À en croire les dépliants que distribuent les témoins de Jéhovah, le Paradis des élus devrait ressembler à un paysage de chromo, mêlant la douceur du bocage à la magnificence des tropiques, orné d’arcs-en-ciel et parcouru de gazelles batifolant avec des tigres. Et au milieu de tout cela, des humains ressemblant aux chanteurs d’Abba du temps de leur splendeur, chevelures soyeuses et sourires ultra bright. Bref, le Paradis du kitsch, entre le monde des Bisounours, le zoo de Beauval et une publicité pour dentifrice.
Je me moque, mais la question se pose. Il y en a même deux : à quoi ressemblait le Paradis terrestre ? Et à quoi ressemble le Paradis céleste ? Le plus simple est de partir de la fin, puis de remonter à nos premiers parents. Pour ce qui concerne le Paradis céleste, ne nous leurrons pas : avant d’être un lieu corporel, c’est un état de l’âme, un état qu’il nous est impossible d’imaginer, puisque c’est celui d’une âme qui voit Dieu directement, « tel qu’il est ». Non plus « en miroir et en énigme », comme ici-bas, mais « face à face ». Chose impossible à nos intelligences dans leur état terrestre qui, selon la formule d’Aristote, sont « comme l’œil de la chouette face au soleil ».
Les théologiens nomment cet état la « vision béatifique », c’est-à-dire la vision qui rend heureux. Pourquoi ? Parce que « voir Dieu » est notre vœu le plus cher depuis notre conception – que nous en ayons conscience ou non, c’est en quelque sorte notre unique désir, dont tous les autres sont la diffraction dans le monde fini. Quel autre désir en effet les hommes ont-ils, sinon de contempler la plus grande beauté, la perfection de l’Être, et de se sentir aimés d’un amour infini ? Ceux-là mêmes qui vont se pendre ne cherchent pas autre chose.
Le début d’une relation infinie
Cette « vision » suppose une sublimation de notre intelligence, qui doit être surélevée par la gloire divine, pour pouvoir soutenir l’éclat d’une telle profusion de lumière intelligible. Chose inimaginable : il s’agit, dit saint Paul, de « ce que l’œil n’a pas vu, ce que l’oreille n’a pas entendu, ce qui n’est pas monté au cœur de l’homme, tout ce que Dieu a préparé pour ceux qui l’aiment » (1 Cor 2, 9). Ce face-à-face n’est pas un état statique, une quiétude bourgeoise, une somnolence rassasiée : voir Dieu, c’est comme faire enfin la connaissance en chair et en os d’une personne que l’on n’avait encore jamais rencontrée, mais que l’on aimait déjà par voie épistolaire. C’est bien sûr un aboutissement, mais c’est aussi le début d’une relation infinie avec un être inépuisable, dont on n’aura jamais fait le tour – c’est-à-dire avec le mystère, qui ne s’épuise pas à mesure qu’on le connaît : « En cela consiste la véritable vision de Dieu, écrit Grégoire de Nysse, dans le fait que celui qui lève les yeux vers lui ne cesse jamais de le désirer. […] C’est là réellement voir Dieu que de ne jamais trouver de satiété à ce désir » (Vie de Moïse, 27).

## ENTRÉES RÉPERTORIÉES
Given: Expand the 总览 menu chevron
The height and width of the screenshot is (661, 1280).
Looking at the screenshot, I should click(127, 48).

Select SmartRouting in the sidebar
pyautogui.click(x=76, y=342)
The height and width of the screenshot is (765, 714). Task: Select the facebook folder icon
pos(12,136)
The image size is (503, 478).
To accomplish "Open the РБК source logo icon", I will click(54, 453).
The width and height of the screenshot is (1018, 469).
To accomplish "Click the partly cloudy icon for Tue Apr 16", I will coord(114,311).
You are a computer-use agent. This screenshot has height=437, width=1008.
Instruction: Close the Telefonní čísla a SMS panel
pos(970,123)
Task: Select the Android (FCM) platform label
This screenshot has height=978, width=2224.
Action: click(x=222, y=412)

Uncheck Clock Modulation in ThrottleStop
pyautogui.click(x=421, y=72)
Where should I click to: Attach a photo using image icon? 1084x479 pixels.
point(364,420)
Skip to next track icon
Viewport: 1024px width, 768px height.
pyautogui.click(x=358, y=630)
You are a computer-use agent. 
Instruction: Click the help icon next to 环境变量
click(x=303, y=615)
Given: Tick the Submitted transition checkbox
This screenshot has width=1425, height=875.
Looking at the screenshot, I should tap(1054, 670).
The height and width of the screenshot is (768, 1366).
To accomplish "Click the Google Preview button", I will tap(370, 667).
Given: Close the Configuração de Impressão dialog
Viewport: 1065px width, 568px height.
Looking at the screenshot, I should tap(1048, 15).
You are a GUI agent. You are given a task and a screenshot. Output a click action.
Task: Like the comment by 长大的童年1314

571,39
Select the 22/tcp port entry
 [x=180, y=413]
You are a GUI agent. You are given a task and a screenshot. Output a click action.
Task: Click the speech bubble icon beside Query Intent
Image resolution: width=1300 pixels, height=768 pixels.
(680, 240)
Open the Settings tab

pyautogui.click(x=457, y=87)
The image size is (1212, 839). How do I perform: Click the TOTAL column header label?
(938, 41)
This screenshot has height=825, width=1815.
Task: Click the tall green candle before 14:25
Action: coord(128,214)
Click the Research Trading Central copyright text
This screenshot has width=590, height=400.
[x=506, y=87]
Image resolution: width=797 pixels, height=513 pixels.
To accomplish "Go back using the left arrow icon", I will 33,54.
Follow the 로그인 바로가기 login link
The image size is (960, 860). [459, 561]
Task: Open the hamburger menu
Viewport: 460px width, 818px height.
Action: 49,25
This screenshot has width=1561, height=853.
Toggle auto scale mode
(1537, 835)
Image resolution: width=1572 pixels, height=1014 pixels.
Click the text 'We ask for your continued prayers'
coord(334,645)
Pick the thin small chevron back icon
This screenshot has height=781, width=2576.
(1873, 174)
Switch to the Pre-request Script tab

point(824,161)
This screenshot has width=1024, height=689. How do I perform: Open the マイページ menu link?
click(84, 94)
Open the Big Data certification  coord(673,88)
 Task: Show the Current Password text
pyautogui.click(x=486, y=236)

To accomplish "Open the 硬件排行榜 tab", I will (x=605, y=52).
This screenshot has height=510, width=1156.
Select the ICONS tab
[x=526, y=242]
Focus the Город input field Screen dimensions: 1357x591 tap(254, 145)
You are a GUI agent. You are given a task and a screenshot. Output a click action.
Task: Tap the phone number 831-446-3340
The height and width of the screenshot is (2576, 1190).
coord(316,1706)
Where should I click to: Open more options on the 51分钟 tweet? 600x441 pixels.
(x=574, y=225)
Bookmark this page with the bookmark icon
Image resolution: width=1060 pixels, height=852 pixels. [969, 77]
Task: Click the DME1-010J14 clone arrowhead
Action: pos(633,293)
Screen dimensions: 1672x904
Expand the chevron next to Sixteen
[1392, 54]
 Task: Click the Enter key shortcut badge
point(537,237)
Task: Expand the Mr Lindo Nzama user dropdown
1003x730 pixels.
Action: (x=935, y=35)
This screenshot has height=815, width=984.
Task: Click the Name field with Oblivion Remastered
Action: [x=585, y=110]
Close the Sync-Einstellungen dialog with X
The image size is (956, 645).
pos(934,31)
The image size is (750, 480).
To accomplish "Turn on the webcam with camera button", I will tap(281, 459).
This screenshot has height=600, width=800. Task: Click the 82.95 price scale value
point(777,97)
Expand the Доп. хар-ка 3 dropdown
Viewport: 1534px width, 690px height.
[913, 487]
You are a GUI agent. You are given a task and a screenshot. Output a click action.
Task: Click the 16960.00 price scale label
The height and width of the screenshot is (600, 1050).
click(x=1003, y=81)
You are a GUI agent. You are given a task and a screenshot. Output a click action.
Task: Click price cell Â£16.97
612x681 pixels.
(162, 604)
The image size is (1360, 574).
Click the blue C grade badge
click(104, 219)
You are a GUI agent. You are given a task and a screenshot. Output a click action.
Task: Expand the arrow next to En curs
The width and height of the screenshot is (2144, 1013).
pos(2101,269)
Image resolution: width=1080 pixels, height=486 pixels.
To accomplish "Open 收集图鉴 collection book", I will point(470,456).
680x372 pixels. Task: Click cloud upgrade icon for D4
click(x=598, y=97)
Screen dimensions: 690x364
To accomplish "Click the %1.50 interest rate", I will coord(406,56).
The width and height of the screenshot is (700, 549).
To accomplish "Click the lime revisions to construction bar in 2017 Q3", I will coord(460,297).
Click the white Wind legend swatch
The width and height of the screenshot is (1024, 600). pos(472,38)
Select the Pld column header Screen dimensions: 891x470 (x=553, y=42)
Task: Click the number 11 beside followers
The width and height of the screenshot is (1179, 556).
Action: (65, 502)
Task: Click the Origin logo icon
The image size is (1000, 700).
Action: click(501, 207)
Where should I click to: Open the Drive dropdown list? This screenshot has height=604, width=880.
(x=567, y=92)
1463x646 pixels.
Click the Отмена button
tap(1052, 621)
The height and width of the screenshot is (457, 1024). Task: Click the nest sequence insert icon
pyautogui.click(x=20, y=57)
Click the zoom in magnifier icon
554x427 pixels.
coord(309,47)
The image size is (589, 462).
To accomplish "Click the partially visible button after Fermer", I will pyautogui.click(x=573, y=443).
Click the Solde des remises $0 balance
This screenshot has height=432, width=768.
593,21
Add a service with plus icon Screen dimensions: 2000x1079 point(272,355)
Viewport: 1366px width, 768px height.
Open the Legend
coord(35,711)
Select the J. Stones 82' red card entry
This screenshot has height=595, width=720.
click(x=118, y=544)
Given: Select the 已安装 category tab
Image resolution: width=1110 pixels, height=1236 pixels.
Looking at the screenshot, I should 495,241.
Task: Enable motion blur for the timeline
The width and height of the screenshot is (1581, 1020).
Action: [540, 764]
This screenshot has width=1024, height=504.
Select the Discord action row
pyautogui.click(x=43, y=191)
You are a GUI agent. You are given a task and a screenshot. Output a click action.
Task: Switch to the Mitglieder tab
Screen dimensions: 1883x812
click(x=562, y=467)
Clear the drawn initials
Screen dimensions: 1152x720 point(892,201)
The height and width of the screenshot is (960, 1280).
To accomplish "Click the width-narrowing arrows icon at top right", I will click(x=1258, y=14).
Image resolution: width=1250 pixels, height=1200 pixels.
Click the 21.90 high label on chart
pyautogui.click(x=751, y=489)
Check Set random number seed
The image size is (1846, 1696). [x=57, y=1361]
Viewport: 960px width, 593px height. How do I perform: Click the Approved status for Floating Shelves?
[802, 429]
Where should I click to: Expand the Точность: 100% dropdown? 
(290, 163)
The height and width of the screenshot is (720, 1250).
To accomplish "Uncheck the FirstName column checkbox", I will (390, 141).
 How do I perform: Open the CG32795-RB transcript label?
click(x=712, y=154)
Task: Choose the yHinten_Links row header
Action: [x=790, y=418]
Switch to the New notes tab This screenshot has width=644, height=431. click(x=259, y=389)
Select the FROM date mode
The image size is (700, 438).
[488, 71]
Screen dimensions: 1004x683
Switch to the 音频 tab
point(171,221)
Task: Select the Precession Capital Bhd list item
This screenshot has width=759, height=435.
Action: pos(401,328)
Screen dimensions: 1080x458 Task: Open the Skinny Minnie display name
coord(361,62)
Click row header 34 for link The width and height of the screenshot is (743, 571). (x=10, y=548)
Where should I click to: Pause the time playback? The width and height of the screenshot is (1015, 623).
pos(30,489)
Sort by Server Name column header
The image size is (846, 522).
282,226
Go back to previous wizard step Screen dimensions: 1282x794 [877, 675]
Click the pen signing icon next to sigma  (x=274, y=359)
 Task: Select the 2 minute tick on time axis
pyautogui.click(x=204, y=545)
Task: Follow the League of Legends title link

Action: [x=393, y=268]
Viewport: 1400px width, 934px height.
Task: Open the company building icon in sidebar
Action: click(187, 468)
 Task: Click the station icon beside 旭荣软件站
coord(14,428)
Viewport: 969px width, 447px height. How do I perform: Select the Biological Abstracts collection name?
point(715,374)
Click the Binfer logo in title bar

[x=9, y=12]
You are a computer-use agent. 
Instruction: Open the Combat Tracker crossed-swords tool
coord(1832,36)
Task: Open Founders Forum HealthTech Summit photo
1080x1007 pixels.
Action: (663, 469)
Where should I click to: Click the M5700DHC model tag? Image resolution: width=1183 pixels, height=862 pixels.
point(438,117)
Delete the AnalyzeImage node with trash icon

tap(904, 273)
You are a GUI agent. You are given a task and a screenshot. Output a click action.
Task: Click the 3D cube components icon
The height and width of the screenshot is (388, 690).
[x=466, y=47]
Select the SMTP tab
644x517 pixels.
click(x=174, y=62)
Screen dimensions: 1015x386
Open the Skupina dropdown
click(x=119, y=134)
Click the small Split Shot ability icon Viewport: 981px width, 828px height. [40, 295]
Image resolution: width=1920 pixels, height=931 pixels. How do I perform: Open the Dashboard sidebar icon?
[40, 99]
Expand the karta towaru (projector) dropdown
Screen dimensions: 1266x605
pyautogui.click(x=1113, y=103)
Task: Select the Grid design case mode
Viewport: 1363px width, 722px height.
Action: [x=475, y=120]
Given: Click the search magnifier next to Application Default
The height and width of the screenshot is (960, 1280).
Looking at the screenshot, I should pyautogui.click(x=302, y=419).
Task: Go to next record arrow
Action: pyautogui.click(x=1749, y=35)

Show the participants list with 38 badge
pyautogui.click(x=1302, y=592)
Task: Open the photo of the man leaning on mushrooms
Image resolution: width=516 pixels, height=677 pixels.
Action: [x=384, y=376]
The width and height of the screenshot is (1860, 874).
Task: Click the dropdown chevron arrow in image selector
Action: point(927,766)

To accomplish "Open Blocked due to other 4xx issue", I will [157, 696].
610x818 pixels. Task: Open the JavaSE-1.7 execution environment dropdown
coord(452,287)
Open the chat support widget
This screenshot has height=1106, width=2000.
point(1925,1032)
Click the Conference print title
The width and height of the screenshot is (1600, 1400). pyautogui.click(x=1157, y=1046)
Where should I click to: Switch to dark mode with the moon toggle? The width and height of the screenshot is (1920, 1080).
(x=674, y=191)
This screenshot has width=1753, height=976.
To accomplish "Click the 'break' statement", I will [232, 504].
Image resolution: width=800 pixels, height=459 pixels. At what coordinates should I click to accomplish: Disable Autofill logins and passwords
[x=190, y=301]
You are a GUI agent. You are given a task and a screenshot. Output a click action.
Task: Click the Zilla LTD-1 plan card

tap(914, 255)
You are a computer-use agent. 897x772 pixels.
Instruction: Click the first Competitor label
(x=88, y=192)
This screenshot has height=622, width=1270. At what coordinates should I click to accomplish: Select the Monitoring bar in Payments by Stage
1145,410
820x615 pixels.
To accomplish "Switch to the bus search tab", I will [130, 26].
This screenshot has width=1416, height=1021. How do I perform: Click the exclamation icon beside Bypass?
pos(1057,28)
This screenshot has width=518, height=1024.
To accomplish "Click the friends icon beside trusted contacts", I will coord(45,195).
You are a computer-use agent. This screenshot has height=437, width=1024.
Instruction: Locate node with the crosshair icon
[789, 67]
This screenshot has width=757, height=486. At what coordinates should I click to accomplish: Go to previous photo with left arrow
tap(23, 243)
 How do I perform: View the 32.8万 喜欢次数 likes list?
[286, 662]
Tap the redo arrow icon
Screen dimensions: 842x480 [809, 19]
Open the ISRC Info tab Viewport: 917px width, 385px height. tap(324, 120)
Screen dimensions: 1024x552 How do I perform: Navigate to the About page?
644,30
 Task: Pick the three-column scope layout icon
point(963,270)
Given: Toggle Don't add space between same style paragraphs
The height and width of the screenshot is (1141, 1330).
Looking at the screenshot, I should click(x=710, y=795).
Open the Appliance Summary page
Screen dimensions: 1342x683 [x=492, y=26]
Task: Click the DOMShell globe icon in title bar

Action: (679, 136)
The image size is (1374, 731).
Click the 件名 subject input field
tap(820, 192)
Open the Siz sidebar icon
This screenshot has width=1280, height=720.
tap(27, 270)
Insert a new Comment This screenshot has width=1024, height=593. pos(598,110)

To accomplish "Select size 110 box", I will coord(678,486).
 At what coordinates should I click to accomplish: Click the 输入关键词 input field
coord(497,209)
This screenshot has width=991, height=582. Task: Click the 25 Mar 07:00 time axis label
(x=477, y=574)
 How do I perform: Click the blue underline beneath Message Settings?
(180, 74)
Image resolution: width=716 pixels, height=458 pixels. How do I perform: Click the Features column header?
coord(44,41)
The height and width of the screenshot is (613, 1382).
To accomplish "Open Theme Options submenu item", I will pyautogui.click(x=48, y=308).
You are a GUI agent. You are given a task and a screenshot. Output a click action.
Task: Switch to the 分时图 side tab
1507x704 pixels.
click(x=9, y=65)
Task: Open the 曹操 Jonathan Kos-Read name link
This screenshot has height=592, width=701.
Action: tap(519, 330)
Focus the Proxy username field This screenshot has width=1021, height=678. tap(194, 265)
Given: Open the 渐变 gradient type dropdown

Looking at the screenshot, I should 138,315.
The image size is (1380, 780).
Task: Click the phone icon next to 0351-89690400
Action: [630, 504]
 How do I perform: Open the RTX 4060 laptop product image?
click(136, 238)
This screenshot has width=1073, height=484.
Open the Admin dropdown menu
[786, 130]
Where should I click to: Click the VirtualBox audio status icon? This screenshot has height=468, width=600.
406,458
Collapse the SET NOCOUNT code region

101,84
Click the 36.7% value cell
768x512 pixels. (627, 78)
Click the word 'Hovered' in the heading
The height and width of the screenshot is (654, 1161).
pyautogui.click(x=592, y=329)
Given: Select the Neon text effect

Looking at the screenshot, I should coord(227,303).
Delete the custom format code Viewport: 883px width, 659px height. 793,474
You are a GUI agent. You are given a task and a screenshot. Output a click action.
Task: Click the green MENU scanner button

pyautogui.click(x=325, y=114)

## CONSIGNES À SUIVRE
• A. Restituez mot pour mot tout ce qui, dans le texte sur le Paradis, va de « À en croire » jusqu'à « publicité pour dentifrice. ».
• B. D'après le texte sur le Paradis, quel nom les théologiens donnent-ils à l'état d'une âme qui voit Dieu directement ?
• C. Prolongez le texte sur le Paradis au-delà de sa dernière phrase.

## RÉPONSES
• A.
À en croire les dépliants que distribuent les témoins de Jéhovah, le Paradis des élus devrait ressembler à un paysage de chromo, mêlant la douceur du bocage à la magnificence des tropiques, orné d’arcs-en-ciel et parcouru de gazelles batifolant avec des tigres. Et au milieu de tout cela, des humains ressemblant aux chanteurs d’Abba du temps de leur splendeur, chevelures soyeuses et sourires ultra bright. Bref, le Paradis du kitsch, entre le monde des Bisounours, le zoo de Beauval et une publicité pour dentifrice.

• B. Ils le nomment la « vision béatifique ».

• C.
Dans la lumière du Créateur
Est-ce à dire que le Ciel ne soit rien d’autre qu’une sorte d’extase surnaturelle, une sorte de cœur à cœur solitaire, purement intérieur, entre Dieu et l’âme ? Non, car si cette extase est l’essence de la béatitude céleste, le livre de l’Apocalypse (21, 1) révèle qu’elle aura lieu, du moins après la Résurrection, dans un monde bel et bien corporel, conformément à notre nature incarnée et sociale. Si ce n’est pas par la chair, c’est toutefois, comme l’annonçait Isaïe, « dans la chair » que nous verrons Dieu (Is 40, 5).
Les hommes jouiront d’autant plus des choses créées, et de leurs compagnons d’élection, qu’ils les verront dans la lumière du Créateur, comme on voit la personne bien-aimée dans les moindres détails de sa maison. « Dieu, écrit saint Augustin, nous sera connu et visible de telle sorte qu’il sera vu en esprit par chacun de nous, il sera vu par les uns dans les autres, il sera vu en lui-même, il sera vu dans le ciel nouveau et dans la terre nouvelle, et dans toute créature qui existera alors, il sera vu en tout corps par le moyen du corps, de quelque côté que les yeux du corps spirituel portent le regard » (Cité de Dieu, XXII, 29, 6).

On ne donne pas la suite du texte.